In new setback, reactor vessel is damaged
Published 5:00 am Friday, March 25, 2011
- Three workers suffered burns Thursday when they stepped into radioactive water at the Fukushima Dai-ichi nuclear plant.
TOKYO — Japan’s effort to contain the crisis at the Fukushima Dai-ichi nuclear plant suffered a setback, an official said early today, citing evidence that the reactor vessel of the No. 3 unit had been damaged.
The development, described at a news conference by Hidehiko Nishiyama, deputy director-general of the Japan Nuclear and Industrial Safety Agency, raises the possibility that radiation from the MOX fuel in the reactor — a combination of uranium and plutonium — could be released.
Nishiyama said the authorities believe that a breach might have occurred in the vessel, which houses the nuclear fuel. One sign of that took place on Thursday as three workers, who were trying to connect an electrical cable to an injection pump, were injured when they stepped into water that was found to be 10,000 times more radioactive than normal in a reactor.

REQUIRED ACTION 1:
List every number written in digits in the Fukushima reactor article, in the order they appear.
REQUIRED ACTION 2:
Continue the news article about the damaged Fukushima reactor, starting right after its last sentence.
The material that comes next is from a separate source and is not part of the Fukushima article.

DATA FOR REVIEW:
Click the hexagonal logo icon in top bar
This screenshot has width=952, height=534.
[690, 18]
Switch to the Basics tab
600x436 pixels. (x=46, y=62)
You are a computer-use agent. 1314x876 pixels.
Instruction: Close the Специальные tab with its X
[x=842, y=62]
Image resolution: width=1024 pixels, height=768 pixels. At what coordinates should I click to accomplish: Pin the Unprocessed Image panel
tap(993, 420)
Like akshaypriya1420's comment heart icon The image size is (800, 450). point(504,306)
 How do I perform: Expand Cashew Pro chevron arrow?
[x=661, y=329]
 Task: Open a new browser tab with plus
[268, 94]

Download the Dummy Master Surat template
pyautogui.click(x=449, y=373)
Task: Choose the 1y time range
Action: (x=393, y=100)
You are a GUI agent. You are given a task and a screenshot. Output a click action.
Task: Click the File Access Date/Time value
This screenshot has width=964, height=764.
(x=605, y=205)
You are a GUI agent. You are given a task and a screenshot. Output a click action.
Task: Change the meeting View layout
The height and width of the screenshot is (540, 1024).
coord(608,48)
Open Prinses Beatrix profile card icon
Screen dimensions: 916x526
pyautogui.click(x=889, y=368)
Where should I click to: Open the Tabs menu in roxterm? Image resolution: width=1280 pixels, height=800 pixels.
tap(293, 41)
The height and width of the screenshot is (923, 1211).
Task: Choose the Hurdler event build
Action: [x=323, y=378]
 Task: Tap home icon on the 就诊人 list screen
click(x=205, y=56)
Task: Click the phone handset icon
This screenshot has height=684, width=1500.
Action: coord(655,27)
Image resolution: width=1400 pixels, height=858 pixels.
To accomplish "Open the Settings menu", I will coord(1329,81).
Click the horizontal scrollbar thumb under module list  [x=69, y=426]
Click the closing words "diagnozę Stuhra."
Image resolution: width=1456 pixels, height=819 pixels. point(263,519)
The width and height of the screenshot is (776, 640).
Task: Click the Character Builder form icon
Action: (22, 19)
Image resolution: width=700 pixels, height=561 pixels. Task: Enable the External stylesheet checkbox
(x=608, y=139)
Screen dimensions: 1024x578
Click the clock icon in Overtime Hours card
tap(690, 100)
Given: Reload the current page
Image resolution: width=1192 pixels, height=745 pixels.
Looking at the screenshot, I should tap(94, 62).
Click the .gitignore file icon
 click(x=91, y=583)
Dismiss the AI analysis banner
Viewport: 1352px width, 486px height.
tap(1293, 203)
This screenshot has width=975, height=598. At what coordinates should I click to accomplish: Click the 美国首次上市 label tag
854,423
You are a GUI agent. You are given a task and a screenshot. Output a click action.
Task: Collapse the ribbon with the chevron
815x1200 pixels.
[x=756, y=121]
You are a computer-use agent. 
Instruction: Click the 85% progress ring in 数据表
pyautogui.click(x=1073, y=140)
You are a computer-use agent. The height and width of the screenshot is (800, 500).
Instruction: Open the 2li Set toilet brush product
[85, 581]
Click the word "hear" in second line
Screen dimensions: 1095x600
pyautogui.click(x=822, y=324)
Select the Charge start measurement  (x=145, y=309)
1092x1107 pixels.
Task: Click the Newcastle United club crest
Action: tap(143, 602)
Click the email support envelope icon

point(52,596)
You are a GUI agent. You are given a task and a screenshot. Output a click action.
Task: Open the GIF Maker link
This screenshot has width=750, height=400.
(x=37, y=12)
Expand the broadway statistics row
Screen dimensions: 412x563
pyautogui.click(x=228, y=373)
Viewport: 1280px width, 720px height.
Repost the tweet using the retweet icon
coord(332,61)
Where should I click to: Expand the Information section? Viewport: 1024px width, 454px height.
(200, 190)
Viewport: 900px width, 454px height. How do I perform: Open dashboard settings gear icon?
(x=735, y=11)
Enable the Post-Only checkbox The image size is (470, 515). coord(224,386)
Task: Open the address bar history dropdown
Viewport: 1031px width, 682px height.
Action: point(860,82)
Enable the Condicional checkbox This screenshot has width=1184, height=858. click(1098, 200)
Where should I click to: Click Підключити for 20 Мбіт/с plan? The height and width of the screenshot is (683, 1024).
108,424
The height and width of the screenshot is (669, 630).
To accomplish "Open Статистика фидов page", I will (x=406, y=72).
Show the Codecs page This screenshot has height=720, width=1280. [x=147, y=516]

EXERCISE RESULT 1:
5:00, 25, 2011, 3, 10,000

EXERCISE RESULT 2:
The No. 3 unit, the only one of the six reactors at the site that uses the MOX fuel, was damaged by a hydrogen explosion on March 14. Workers have been seeking to keep it cool by spraying it with seawater, while the containment effort has focused on trying to restart the reactor cooling system.
The Japanese government will help people who wish to leave the area around the crippled Fukushima Dai-ichi Nuclear Power Plant, a government official said today.